Academia is in some ways nearly ideally suited to produce the wrong kinds of expertise. Scholarly recognition is based on high degrees of specialization, obtaining the right pedigree and the approval of colleagues through peer review rather than through an external standard.
A program to put expertise on a stronger footing should involve both new laws and changes in the wider intellectual culture.
Government should set up forecasting tournaments and remove regulatory barriers to establishing prediction markets, in addition to funding them through programs like DARPA and the National Science Foundation.
Robin Hanson, an economist, has suggested conditional markets, which would take bets on, say, what will happen to the price of a stock if a C.E.O. is removed or the impact on gross domestic product that the adoption of a bill or regulation will have, and then using the results to inform decisions like removal or adoption.
In the same way that the business press reports on stock prices and political reporters use betting markets to discuss possible election outcomes, conditional markets can provide information on the wisdom of proposed policies. Pundits debate questions like how much inflation would result from President Biden’s signing a new infrastructure bill, but there is no reason to rely solely on these largely unaccountable voices to forecast outcomes. We can most likely get better results by letting people bet on their beliefs — and then using that data to inform debate.
A wide body of research shows that prediction markets almost always either tie or beat institutions like polls and committees in terms of accuracy.
The British government in 2020 started a website that invites individuals to make predictions and ranks them based on accuracy; this way in future crises, it could consult the best forecasters.
The United States should encourage similar projects and reduce the power of credentials in other ways by, for example, relying on objective tests rather than degrees to hire people or by removing occupational licensing requirements and giving market forces more of a role to play in systems that now reward educational attainment.
Public intellectuals and the media can do better by making use of tools based on the principle of accountability and recognizing the mantra of “trust the experts” as an appeal to authority rather than excellence.
In an ideal world, the greatest sin for an intellectual would not be getting something wrong but speaking on an issue in a way that makes it impossible to judge accuracy in the first place.

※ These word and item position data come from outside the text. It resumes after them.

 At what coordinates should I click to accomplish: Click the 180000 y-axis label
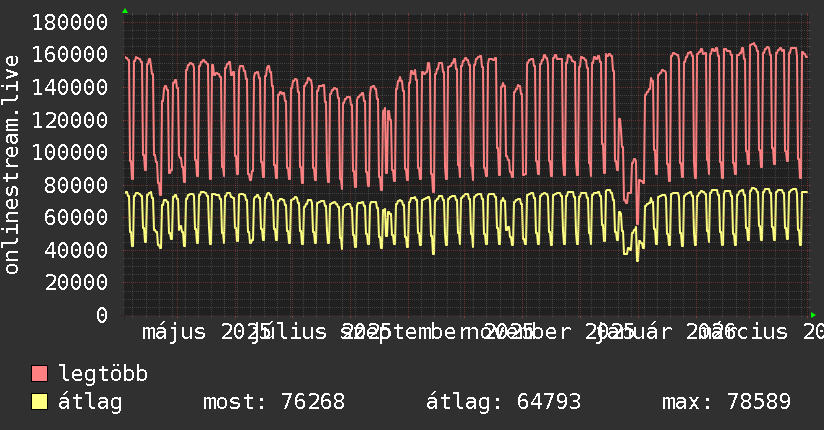(70, 23)
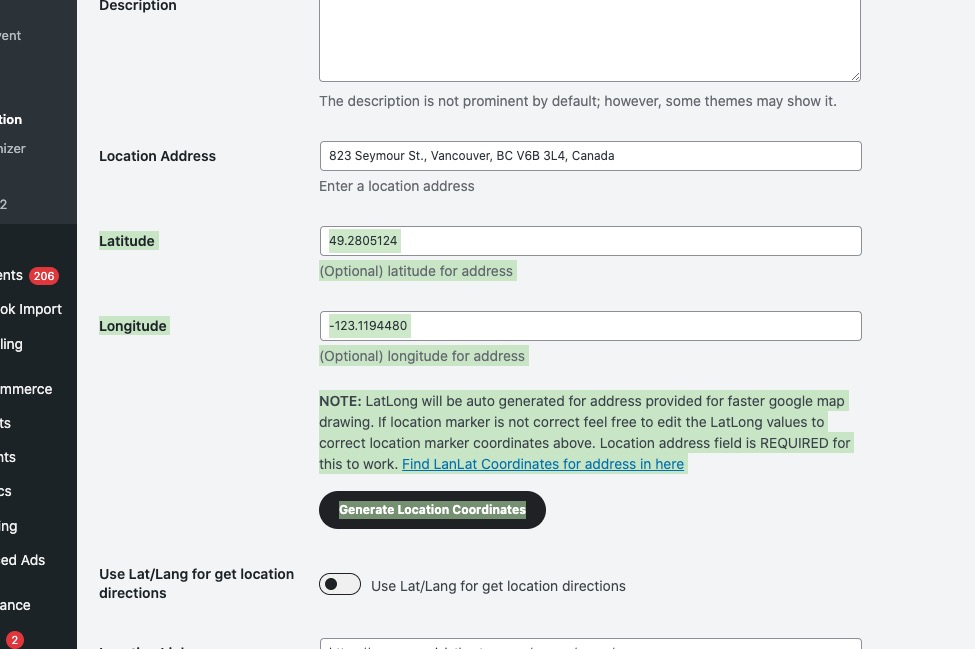
Task: Click the Generate Location Coordinates button
Action: click(432, 510)
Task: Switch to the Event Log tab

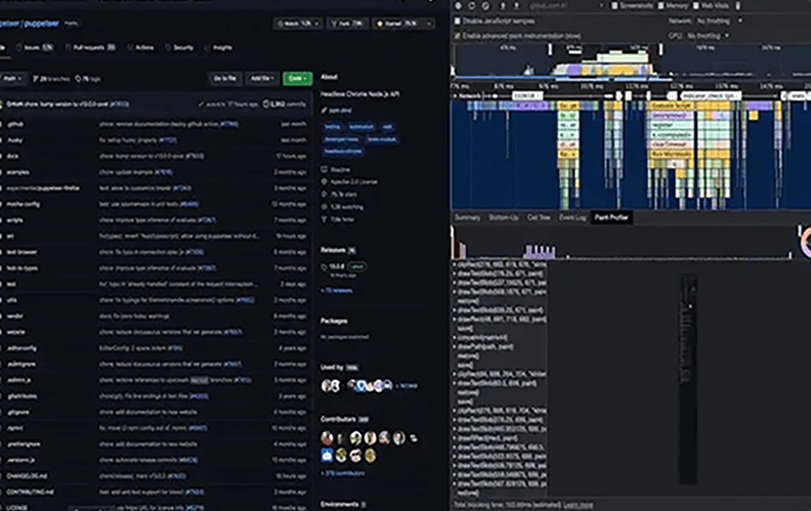Action: pos(570,217)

Changing how we think of expertise can lead to greater trust across partisan and educational lines, as processes for awarding power and prestige would come to rely more on proven ability and less on the approval of elite institutions lacking either ideological or socioeconomic diversity.
To see the American failure in Afghanistan as providing lessons about only one particular war, or even U.S. foreign policy, would be a missed opportunity. Along with the rise of China and our shortcomings in dealing with Covid-19, it should provide the motivation for new thinking about where our institutions have gone wrong.
A new project to get expertise right would be going against the grain in a society largely built on certain kinds of credentials. But for those interested in the health of American democracy and its continued viability, there can be few things as important."
Good proposals, however, are only being implemented politically if the West begins to face the possibility of an existential catastrophe. In all other cases, with the help of tutors and good universities, we make from our rich children and grandchildren those experts who cannot be trusted and give such clueless grandchildren - gabrieliai landsbergiai - the power of decision. We do not know how to share the privileges in any other way.